Archive for the ‘Architecture’ Category

Baking at 20F

December 9, 2007

I’ve been waiting for a chance to continue with the ideas from the last post. I decided to make potato herb bread today, despite the weather. Its been cold and dry for most of a week and was about 20F when I got out to the oven at 10:30am. Pealing the plastic covering off gave a surprise — a layer of ice condensed between plastic and oven.
Mud Oven 1

  • 11 AM fire lit
  • 1 PM still frosty outside, installed R-19 cover over much of the oven
  • 2 PM pulled out most of the fire, pushed some coals to the back and placed a brick in front to shield. Should have put the brink in the oven an hour earlier to warm
  • while to oven soaked, I tossed an unstuffed chicken into the Weber, as planned. This time, the coals were not smokey — they were really just coals, so I dumped on a handful of alder smoking “chips” more like really coarse sawdust — huge cloud of smoke almost immediately. I placed chicken on aluminum foil to protect if from the heat.
  • The chicken got stuffed with wild rice brown rice, plus onion, and herbs
  • 2:30 PM the oven was 300F when the food got in, including 3 sweet potatoes. It started to snow
  • 3:55 PM going to pull in the food, it smelled nicely smoky when I peaked at 3:40

Mud Oven 2
Reflection-in-action: the small baking dish I used for the chicken was too shallow and the fat from the chicken was overflowing when I tried to slide it out.

Reflection, the oven cools off too fast in this environment, I either need to learn from Kiko Denzer’s new book about super insulating the oven (Kiko’s new book promises this) or get it into an indoor setting. One thought is to build a new one in my greenhouse.

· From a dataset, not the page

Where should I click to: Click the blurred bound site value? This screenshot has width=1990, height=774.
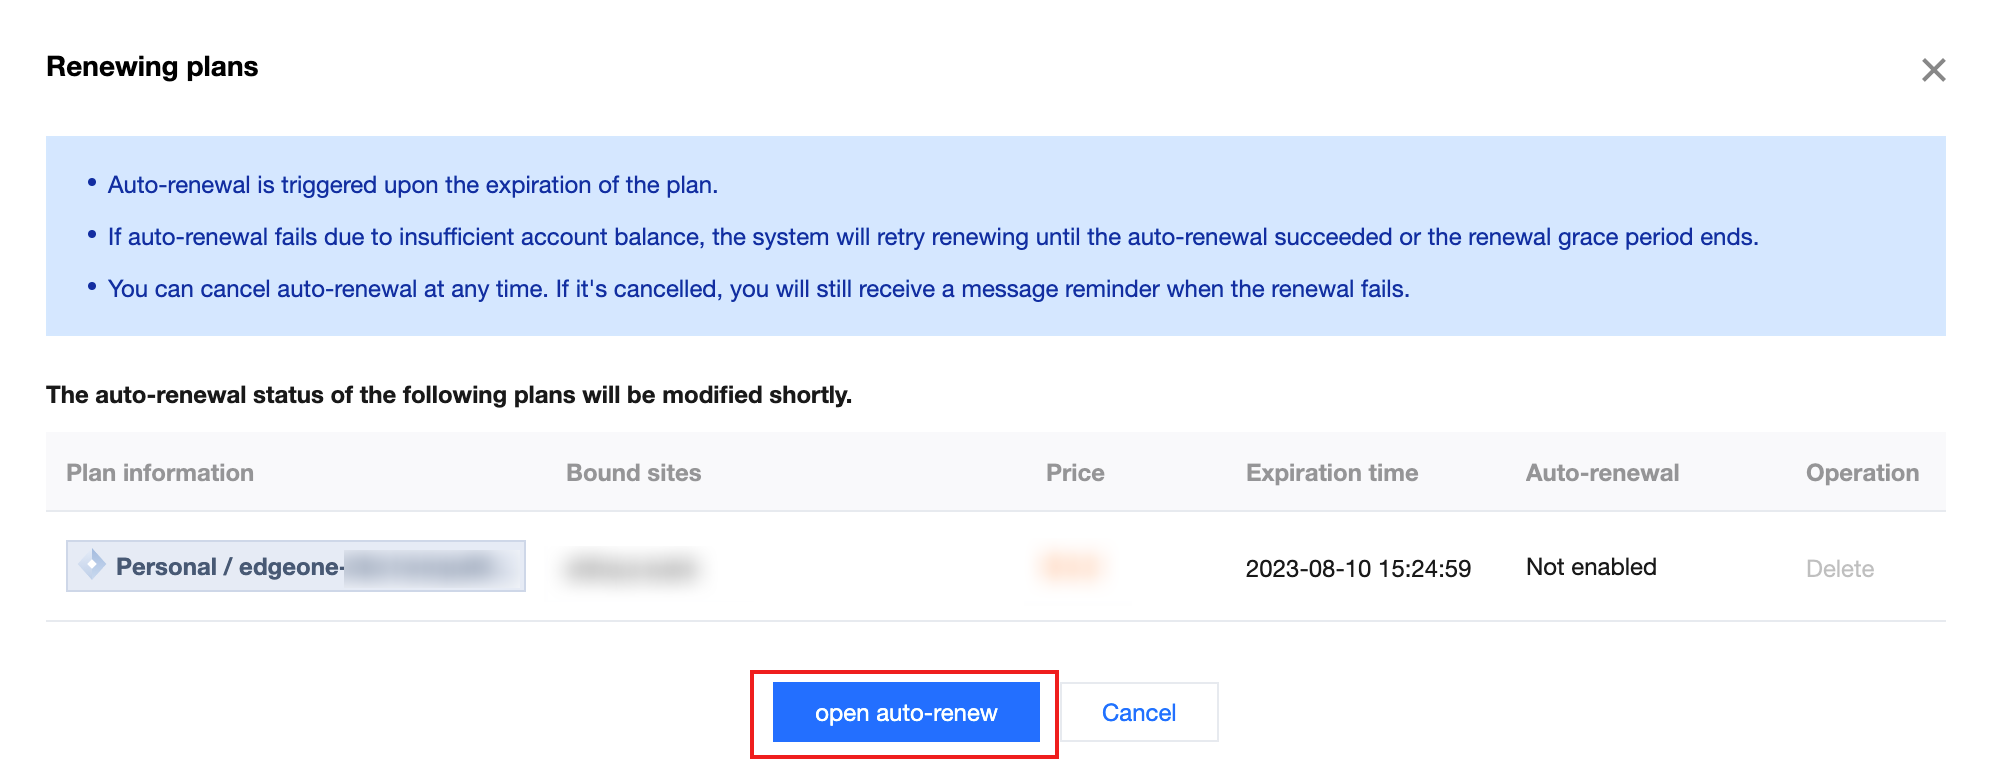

Mud Oven and Weber Grill – roasting

November 18, 2007

I got a late start today on the oven. I got a fire going with lots of prunings, mostly 1″ diameter and less. When I came back to check on it, flames were a foot out the top of the 4 foot stovepipe!

The problem I decided to work on was the ways to use the Weber grill. I dug out coals into the Weber grill (one of the 18″ diameter ones). Covered, with vents open, the grill threw off a huge plume of smoke. I had started a roast by searing it in a cast iron pot and I put the roast into the Weber to smoke. The smoke was not the best smelling, because I had some pine and what-not in the fire, so I didn’t leave the roast more than 10 minutes. (It added a better smoke smell to the meat than the fire indicated.)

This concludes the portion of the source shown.